The other domain, known as “low‑cycle fatigue” or cyclic strain‑controlled fatigue, has cyclic loads that are relatively high, significant amounts of plastic strain induced during each cycle, and short lives or a low number of cycles to failure.
The transition from low‑ to high‑cycle fatigue behavior occurs in the range from approximately 10,000 to 100,000 cycles. Typical low‑cycle fatigue is defined as failure that occurs in 50,000 cycles or less.

Thermal Fatigue

Cyclic temperature changes in a machine part will produce cyclic stresses and strains if natural thermal expansions and contractions are either wholly or partially constrained. These cyclic strains produce fatigue failure just as though they were produced by external mechanical loading. When strain cycling is produced by a fluctuating temperature field, the failure process is termed “thermal fatigue.”

Corrosion Fatigue

Corrosion fatigue is a failure mode where cyclic stresses and a corrosion producing environment combine to initiate and propagate cracks in fewer stress cycles and at lower stress amplitudes than would be required in a more inert environment. The corrosion process forms pits and surface discontinuities that act as stress raisers to accelerate fatigue cracking. The cyclic loads may also cause cracking and flaking of the corrosion layer, baring fresh metal to the corrosive environment. Each process accelerates the other, making the cumulative result more serious.

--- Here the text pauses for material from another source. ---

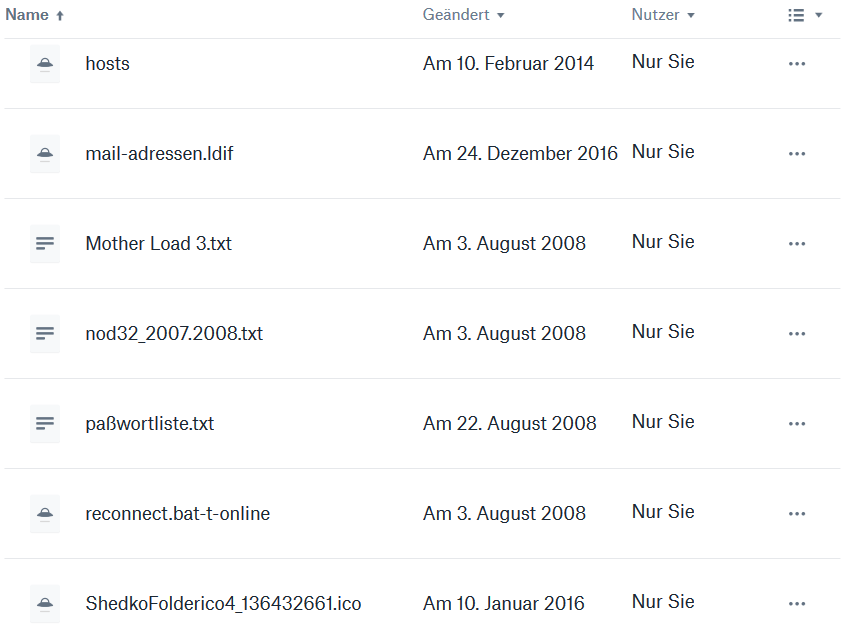Click the mail-adressen.ldif file icon
Screen dimensions: 862x634
(45, 154)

Surface or Contact Fatigue

Surface fatigue failure is usually associated with rolling surfaces in contact, and results in pitting, cracking, and spalling of the contacting surfaces from cyclic contact stresses that cause shear stresses to be slightly below the surface. the cyclic subsurface shear stresses generate cracks that propagate to the contacting surface, dislodging particles in the process.

Creep Failure

Unlike fatigue failure, creep failure is the result of strain developing from long‑term stress. A solid material can imperceptibly flow or deform when subjected to high temperatures or stresses over a long period. Common examples of creep are the visible distortions in antique glass, the slow movement of glaciers, and the filament pulling apart in household light bulbs.

Combined Creep and Fatigue

In this failure mode, all of the conditions for both creep failure and fatigue failure exist simultaneously. Each process influences the other in producing failure, but this interaction is not well understood.